Immediately after the HEART session, nurses reported on their perception of whether the survivor and caregiver were engaged in the session, understood the care plan and were prepared for next steps in cancer care (1= not at all to 4= very much). Also, in the follow-up survey at 6 weeks, survivors and caregivers reported their beliefs about the extent to which (I) the information provided was practical and helpful to them emotionally (1= strongly disagree to 6= strongly agree) and (II) the session made them feel prepared for the follow-up period. Participants also rated the session timing (preferred earlier, just right or preferred later). In addition, participants reported whether they reviewed the binder later or shared them with others. Finally, App acceptability was measured using the System Usability Scale (SUS) (36) with 10 total items about ease of use, complexity, integration and interest. The SUS is a validated measure with summary scores ranging from 0 to 100, with higher scores reflecting higher acceptability (36). App acceptability was also assessed using 3 items to evaluate whether the App helped caregivers provide care to their loved one, helped their emotional well-being and provided practical tips, and 1 item to evaluate whether the amount of information provided in the App was appropriate (1= strongly disagree to 6= strongly agree).

Primary outcomes

Unmet needs were assessed in survivors and caregivers at baseline and follow-up using an adapted version of the Cancer Survivors/Partners Unmet Needs instruments (37,38). Respondents rated 30 items concerning whether they currently needed help with information, quality of life, existential survivorship and relationship issues (yes or no). The total number of unmet needs was calculated.
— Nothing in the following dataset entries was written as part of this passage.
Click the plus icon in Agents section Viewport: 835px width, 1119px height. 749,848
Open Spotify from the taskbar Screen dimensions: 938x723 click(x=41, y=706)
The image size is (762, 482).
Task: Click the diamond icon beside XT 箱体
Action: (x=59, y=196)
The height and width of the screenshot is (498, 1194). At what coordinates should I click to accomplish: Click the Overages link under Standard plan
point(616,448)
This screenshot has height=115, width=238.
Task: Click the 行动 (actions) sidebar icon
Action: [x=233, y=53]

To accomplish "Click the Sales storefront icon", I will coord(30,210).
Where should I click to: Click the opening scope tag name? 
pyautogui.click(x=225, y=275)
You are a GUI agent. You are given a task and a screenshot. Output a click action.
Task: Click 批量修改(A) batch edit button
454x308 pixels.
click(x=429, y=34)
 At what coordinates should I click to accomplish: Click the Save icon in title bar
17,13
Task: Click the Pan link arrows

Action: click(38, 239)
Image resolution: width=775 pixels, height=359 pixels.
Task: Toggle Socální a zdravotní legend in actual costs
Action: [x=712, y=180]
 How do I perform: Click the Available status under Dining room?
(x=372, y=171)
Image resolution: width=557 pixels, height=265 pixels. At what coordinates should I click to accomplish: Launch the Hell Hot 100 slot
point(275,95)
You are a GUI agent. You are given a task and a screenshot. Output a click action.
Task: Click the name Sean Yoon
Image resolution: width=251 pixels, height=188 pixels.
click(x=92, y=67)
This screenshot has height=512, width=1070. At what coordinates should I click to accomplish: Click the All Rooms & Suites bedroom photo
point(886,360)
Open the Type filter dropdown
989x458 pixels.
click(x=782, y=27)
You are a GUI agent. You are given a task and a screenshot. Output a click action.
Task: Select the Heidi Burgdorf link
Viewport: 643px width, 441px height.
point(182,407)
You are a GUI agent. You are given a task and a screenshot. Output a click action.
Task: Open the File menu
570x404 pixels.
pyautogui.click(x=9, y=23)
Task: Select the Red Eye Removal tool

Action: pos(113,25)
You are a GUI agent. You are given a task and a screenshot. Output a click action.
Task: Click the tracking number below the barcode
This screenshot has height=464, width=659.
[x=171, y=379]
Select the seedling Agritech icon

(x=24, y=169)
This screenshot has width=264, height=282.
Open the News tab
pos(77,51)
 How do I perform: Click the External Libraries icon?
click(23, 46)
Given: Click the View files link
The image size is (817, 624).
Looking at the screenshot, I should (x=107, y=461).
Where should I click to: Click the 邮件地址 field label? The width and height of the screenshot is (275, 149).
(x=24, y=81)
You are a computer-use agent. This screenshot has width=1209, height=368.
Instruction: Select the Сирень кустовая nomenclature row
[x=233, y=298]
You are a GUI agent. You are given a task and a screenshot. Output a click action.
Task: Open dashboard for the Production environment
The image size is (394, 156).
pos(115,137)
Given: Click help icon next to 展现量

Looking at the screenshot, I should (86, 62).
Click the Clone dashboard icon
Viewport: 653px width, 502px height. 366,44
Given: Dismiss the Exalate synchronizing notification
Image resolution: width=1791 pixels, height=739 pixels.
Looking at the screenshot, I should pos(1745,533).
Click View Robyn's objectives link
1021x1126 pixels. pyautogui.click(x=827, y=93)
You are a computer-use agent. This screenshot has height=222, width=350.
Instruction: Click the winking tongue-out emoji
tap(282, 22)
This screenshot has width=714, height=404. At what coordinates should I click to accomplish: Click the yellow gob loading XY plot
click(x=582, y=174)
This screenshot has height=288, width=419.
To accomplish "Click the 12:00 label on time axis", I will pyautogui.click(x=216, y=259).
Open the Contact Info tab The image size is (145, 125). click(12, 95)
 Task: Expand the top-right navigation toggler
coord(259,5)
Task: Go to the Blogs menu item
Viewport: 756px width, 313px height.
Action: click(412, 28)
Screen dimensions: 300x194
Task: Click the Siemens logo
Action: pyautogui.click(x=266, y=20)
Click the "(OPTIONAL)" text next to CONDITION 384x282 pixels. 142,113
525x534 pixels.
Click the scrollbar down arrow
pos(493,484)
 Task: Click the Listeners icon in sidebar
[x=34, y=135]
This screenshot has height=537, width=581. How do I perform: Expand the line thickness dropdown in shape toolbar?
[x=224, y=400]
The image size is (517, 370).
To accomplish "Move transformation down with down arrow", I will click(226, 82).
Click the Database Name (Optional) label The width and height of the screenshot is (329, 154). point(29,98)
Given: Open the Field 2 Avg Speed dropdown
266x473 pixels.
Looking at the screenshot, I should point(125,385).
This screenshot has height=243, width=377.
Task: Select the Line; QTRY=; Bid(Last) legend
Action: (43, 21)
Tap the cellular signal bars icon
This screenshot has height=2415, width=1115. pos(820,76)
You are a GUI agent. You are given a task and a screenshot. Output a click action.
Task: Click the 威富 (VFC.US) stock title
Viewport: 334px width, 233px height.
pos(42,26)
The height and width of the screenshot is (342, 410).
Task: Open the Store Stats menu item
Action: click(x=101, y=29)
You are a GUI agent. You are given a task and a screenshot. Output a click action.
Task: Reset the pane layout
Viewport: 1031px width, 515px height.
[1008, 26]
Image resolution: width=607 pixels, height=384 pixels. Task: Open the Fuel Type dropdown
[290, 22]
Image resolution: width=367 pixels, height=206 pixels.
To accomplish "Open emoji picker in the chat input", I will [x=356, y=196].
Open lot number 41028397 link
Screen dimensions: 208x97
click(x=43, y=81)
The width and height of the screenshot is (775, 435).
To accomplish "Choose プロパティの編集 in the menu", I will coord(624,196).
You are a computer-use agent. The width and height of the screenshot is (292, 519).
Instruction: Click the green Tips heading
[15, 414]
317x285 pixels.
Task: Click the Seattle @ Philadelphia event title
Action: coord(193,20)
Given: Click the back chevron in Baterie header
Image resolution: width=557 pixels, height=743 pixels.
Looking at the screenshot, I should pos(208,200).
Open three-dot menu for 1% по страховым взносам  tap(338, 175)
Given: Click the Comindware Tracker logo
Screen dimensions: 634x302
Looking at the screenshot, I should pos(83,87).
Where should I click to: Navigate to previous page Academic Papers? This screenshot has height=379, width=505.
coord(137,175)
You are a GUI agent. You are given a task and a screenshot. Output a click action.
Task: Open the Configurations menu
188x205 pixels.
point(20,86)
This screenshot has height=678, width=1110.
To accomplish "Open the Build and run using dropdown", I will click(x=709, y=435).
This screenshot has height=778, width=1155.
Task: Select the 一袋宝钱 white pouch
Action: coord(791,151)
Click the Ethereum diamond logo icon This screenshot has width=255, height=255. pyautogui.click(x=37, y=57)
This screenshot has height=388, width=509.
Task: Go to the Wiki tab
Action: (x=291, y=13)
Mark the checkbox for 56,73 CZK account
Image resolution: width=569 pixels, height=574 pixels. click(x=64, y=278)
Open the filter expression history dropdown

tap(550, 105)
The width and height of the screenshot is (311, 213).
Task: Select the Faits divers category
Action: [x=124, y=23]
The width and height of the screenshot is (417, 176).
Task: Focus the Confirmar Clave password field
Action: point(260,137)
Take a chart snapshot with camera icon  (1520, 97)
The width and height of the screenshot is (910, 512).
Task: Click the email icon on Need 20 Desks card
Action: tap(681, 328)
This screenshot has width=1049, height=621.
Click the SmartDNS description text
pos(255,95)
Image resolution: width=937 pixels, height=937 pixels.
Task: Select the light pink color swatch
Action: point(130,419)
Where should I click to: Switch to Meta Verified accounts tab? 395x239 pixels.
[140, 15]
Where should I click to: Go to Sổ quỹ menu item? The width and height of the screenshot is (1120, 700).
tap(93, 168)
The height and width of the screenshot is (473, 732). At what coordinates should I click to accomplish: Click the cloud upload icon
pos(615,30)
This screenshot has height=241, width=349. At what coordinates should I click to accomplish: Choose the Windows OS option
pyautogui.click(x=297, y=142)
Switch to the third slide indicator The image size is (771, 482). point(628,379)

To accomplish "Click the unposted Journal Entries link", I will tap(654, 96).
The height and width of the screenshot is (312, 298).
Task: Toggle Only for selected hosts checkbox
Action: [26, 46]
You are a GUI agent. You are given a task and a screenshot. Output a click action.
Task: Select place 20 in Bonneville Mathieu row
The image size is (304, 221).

Depression was assessed in survivors and caregivers at baseline and follow-up using the Patient-Reported Outcomes Measure Information System (PROMIS) short-form 8a instrument (39,40). Participants rated the extent to which they were feeling hopeless, helpless, depressed and worthless in the past 7 days from 1= never to 5= always. Total raw scores for each participant were translated into standardized t-scores with higher scores reflecting higher depression. Cronbach’s alphas in the current study sample were 0.94 for survivors and 0.93 for caregivers at baseline.

Secondary outcomes

Caregiver burden was evaluated at baseline and follow-up using a 4-item screening version of the Zarit Burden Inventory (41). Scores range from 0 to 16; higher scores represent greater burden. Cronbach’s alpha in the current study sample was 0.80 at baseline.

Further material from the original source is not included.